Given our time and resource constraints, we decided to pursue fine-tuning the NLLB model since it already had support for Luganda. NLLB is an open-source model and has several checkpoints available for public use, which vary by size. Since we were completing the model training on our laptops, we opted for the smallest model, NLLB-200-Distilled with 600 million parameters. However, it is important to note that model performance would likely improve with the larger NLLB models.
Rather than writing a customized training loop, we used Hugging Face’s Trainer class, which provides a simple API for training in PyTorch. Then, we loaded the tokenizer from NLLB’s smallest model checkpoint and tokenized both the English and Luganda sentences. After splitting the dataset into a training and test set with an 80/20 split, we attempted to run the model on the data but were unable to do so in Google Colab - the runtime would automatically disconnect after a period of time. To resolve this issue, we have frozen all layers in the encoder of the NLLB model to further reduce the model size. This sped up training time significantly. Later on, we were able to move this model to our local devices to at least train more epochs, but due to the lack of access to GPU’s, the training time increased significantly. For reference, training 12 epochs took around 11 hours.
For the model’s hyperparameters, we mainly focused on extending the number of epochs. While we initially did explore learning rate and weight decay, again due to our time constraints, we could not perform a grid search, for example, testing all combinations of learning rate and weight decay to see which performed the best. Generally, from our initial tests however, the model performed best with a learning rate around 0.0002 and weight decay of 0.02.
We decided to use the Bilingual Evaluation Understudy (BLEU) score to evaluate our model’s performance, which compares the model’s output translation similarity to a reference translation. BLEU scores can range from a number 0 to 1 and our model, at its highest, has reached a BLEU score of around 0.261 after training for 12 epochs. However, the evaluation loss began to increase after 5 epochs, while the BLEU scores continued to improve, so it is possible that the model is overfitting. Ideally, a model with good translations should be achieving at least a 0.3 BLEU score.

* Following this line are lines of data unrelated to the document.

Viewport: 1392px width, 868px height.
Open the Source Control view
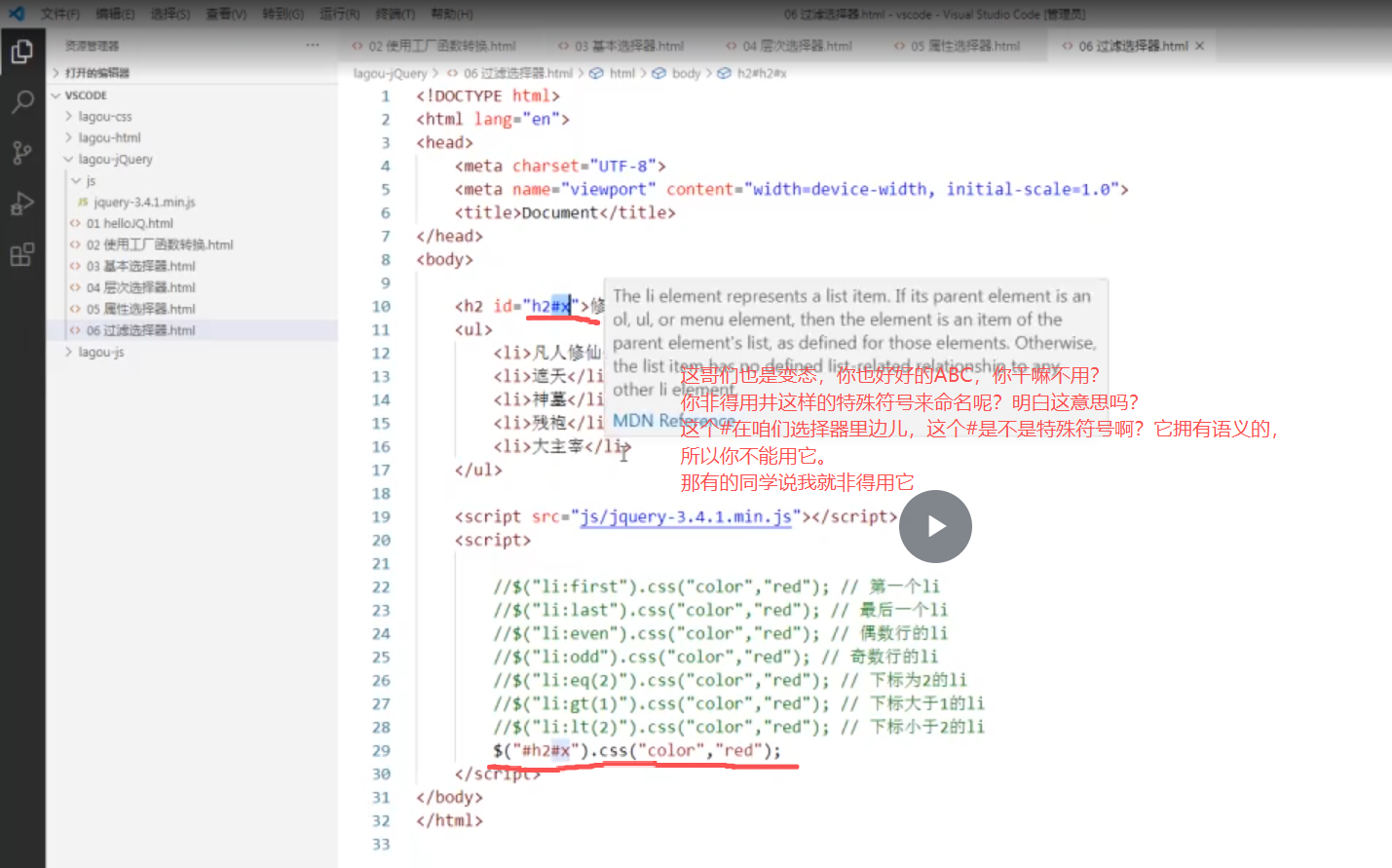23,152
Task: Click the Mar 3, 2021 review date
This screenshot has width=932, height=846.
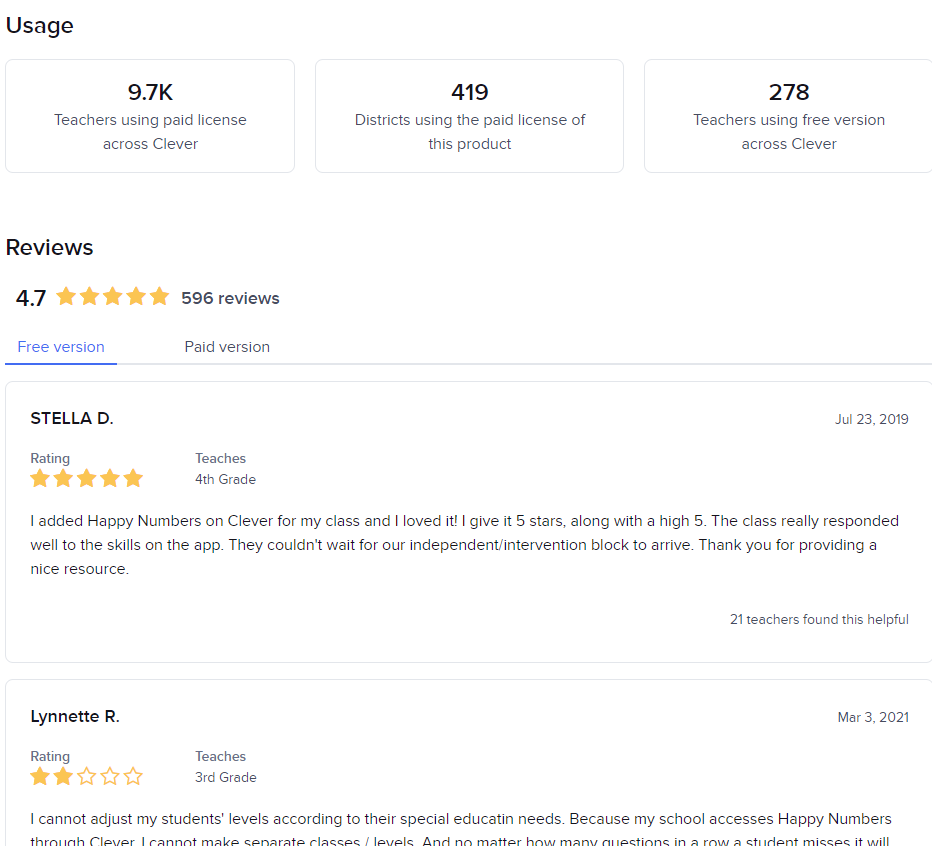Action: pyautogui.click(x=873, y=717)
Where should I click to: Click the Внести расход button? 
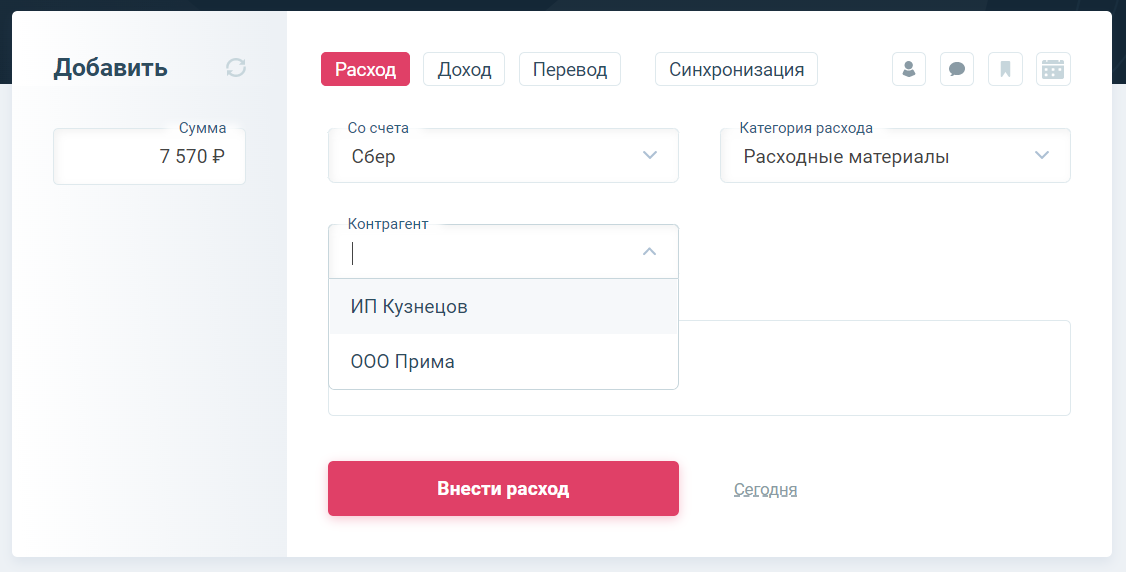503,488
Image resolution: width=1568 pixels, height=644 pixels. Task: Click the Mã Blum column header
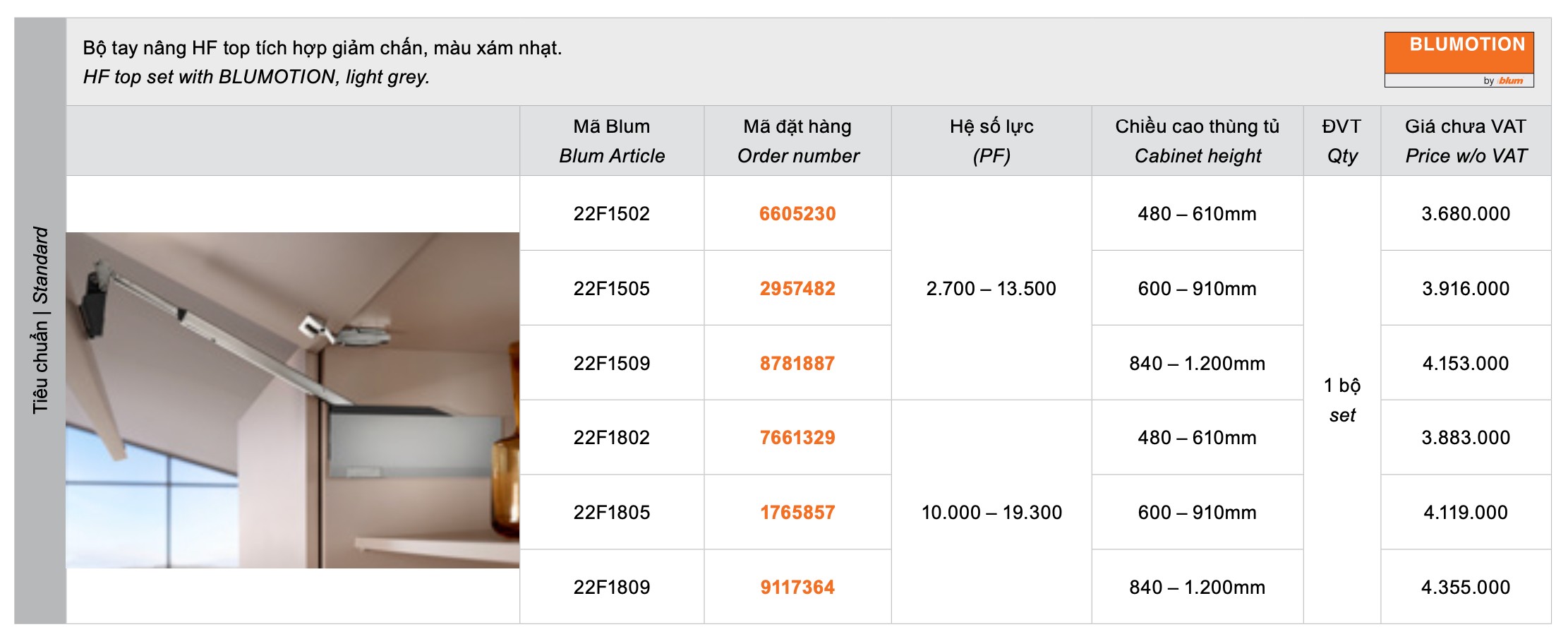click(x=612, y=141)
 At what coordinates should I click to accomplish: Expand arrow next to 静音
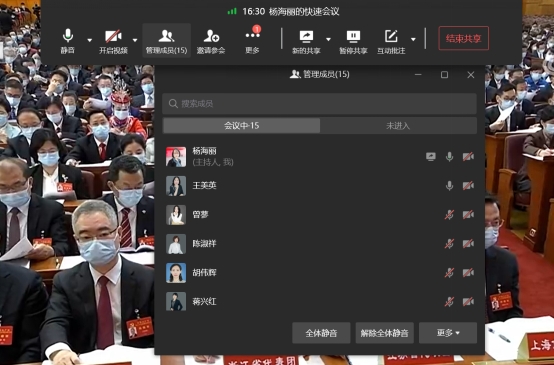89,40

We have several suggestions and thoughts for people who may work on this project moving forward. First, our computational resources were a big limiting factor in our ability to train models. Thus, with access to more resources, one may try to use NLLB’s larger models, which have billions of parameters as opposed to 600 million, which could lead to higher success rates. Additionally, one would be able to train the model for more epochs, until the training and validation loss stop decreasing, which may improve model performance. Moreover, as briefly mentioned previously, since we did not have the time to run a grid search for the best combination of hyperparameters (learning rate and weight decay), we would advise for that to be done in the future.